October 15, 2007 No Comments
Technology Scout - an asset for every organisation
There’s a lot happening on, with and to the Internet. Can your community group keep up? Should you keep up? Could a Technology Scout be an answer? Written for and reproduced from CommunityNet Aotearoa Panui, October 2007.
Here’s a sweeping generalisation: people under 25 are deeply engaged with the Internet, and with their cellphones; people over 25 are not.
Like all generalisations, it can easily be challenged (it’s not true of the writer, for example), but it does contain an important seed of truth.
Add another generalisation — that most community groups are dominated by people over 30 — and we have a clue that leads us to a communications gap.
‘Social’ sites such as MySpace and Facebook are increasingly popular. If your groups wants to reach out to and engage with younger people then you need to go to where they are.
But it’s MySpace today, and Facebook tomorrow. These things change all the time. How can your group keep up? Especially when you’re already busy doing the things you’ve been doing for a while.

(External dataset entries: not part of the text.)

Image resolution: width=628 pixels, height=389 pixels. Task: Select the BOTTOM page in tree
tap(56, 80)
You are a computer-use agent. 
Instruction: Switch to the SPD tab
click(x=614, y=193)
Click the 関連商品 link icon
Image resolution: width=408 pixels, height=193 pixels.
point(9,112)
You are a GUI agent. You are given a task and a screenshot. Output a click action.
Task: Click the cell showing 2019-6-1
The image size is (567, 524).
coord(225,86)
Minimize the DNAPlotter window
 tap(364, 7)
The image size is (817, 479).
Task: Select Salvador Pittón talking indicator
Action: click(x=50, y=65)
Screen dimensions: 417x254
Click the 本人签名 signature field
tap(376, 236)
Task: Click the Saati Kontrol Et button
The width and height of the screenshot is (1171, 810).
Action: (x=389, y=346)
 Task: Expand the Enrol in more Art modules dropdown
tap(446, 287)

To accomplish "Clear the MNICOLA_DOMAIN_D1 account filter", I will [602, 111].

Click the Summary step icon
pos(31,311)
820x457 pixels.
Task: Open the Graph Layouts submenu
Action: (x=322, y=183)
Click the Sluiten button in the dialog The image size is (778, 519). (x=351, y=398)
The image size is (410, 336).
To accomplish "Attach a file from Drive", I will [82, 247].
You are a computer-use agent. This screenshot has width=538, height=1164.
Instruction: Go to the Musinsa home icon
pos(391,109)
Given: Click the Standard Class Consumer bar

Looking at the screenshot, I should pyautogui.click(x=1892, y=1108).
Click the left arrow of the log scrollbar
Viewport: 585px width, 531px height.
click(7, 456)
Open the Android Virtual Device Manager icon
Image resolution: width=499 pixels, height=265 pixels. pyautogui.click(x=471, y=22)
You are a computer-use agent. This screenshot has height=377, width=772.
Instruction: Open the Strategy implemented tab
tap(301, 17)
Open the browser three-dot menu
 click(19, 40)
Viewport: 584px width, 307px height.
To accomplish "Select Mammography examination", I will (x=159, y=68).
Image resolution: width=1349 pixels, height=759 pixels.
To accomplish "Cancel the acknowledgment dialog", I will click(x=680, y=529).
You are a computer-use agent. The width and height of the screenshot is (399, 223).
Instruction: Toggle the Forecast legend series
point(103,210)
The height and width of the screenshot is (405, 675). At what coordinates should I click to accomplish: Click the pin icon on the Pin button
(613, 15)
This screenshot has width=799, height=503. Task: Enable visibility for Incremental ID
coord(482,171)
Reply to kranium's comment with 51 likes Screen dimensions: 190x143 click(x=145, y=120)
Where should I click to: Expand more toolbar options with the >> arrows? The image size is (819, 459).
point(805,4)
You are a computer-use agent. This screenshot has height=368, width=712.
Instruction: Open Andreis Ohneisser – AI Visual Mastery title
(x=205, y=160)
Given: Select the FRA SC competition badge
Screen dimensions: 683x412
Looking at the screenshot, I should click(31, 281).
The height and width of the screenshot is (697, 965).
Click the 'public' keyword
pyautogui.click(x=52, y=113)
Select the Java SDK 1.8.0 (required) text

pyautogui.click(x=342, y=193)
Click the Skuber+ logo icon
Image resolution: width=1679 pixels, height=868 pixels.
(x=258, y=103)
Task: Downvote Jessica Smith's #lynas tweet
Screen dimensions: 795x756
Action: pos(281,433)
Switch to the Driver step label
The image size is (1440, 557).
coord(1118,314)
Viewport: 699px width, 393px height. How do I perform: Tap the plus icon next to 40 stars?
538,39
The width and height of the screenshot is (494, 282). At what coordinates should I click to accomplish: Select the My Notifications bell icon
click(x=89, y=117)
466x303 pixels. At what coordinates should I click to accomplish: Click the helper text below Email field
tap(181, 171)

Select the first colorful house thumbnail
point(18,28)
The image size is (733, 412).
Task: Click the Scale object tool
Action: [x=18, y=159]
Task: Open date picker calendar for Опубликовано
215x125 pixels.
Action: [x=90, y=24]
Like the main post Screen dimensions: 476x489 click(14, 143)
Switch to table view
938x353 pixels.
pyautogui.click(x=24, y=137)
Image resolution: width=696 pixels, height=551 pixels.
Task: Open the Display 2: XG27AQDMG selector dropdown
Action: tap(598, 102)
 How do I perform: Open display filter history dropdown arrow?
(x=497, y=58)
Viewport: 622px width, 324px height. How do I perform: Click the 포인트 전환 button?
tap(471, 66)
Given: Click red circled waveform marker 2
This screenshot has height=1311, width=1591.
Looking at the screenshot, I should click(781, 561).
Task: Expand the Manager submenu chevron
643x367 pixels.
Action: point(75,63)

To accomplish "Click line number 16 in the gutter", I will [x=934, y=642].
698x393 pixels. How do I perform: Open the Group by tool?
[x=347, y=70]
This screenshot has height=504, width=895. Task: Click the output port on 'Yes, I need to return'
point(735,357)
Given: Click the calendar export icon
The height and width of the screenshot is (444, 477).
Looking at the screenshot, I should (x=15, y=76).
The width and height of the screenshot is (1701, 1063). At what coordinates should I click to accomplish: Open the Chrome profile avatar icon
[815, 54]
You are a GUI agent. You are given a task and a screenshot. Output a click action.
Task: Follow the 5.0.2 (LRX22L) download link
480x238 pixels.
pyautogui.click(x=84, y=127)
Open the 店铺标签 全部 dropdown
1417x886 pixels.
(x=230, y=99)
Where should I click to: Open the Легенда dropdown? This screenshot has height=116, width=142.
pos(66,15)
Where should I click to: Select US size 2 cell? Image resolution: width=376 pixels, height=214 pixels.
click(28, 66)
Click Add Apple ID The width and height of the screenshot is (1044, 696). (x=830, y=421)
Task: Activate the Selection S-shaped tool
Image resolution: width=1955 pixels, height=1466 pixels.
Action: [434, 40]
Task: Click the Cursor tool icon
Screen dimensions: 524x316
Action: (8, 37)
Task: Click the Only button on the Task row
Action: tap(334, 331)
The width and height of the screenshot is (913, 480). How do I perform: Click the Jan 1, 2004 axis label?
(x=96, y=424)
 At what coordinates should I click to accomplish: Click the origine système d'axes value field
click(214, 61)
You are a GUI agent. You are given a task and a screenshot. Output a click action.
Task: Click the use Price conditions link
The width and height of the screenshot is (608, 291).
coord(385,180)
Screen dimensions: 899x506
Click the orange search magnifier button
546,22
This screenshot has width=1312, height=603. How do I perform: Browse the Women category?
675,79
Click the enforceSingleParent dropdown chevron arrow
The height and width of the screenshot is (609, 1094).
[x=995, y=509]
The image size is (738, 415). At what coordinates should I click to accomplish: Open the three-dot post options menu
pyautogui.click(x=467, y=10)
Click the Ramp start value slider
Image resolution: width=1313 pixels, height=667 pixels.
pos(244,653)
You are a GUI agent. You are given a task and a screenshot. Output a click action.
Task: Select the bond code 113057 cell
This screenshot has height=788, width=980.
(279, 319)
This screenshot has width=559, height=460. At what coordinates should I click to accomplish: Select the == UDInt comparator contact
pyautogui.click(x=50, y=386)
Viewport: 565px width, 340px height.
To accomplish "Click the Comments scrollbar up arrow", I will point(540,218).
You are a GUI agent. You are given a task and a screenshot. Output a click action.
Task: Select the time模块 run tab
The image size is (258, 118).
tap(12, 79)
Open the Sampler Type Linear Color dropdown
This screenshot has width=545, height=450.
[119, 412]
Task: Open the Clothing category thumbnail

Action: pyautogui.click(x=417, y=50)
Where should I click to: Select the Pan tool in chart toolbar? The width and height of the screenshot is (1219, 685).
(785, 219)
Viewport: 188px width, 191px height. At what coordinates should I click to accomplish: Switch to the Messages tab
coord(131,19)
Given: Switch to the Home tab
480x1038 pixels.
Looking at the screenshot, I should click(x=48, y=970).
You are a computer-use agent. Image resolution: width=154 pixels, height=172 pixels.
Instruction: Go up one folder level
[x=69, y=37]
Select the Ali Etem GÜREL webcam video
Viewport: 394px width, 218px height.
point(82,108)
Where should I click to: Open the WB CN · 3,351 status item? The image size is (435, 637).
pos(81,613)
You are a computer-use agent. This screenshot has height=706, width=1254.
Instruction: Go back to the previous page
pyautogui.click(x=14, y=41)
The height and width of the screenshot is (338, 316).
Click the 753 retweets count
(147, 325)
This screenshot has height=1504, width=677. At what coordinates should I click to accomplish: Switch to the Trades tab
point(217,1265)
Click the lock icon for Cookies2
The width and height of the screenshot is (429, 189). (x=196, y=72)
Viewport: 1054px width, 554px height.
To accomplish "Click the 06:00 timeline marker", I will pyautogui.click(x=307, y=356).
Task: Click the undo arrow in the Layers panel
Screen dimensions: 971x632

My suggestion is to create a new volunteer (or paid) position: Technology Scout. This person needs a willingness to learn about two things: your organisation and new technology.
They don’t need to know it all already, but they do need a decent computer, a broadband connection, and the time to explore and learn.
Their job is not to fix the broken printer, or to figure out why a spreadsheet formula doesn’t work.
Their job is to explore the world of new technologies, especially, but not only, the Internet, and to work out where and how your group should be involved: to scout the terrain and suggest a way forward.
While blogs such as this one can provide general clues for community groups about what’s happening in technology, a Technology Scout could take that information, explore it, and apply its possibilities to your group’s specific situation.
The Scout should also engage with Webstock — perhaps applying for a free registration for the February 08 conference. Note: applications close on 3 November, so apply now.
Also watch yMedia and keep an eye on the yMedia Challenge that “aims to connect media students with [NZ] not-for-profit organisations (NPOs). In one weekend, students and NPOs will come together to hear inspiring leaders, brainstorm possible digital solutions and share knowledge and ideas.” The students will go on to compete to produce an effective and intelligent digital media solution for their chosen NPO.
A few New Zealand groups are already taking steps into this new territory — Webguide 2.0, to be launched soon, will carry Case Studies — but many more need to be investigating the possibilities.
I believe a Technology Scout would be an asset for every organisation.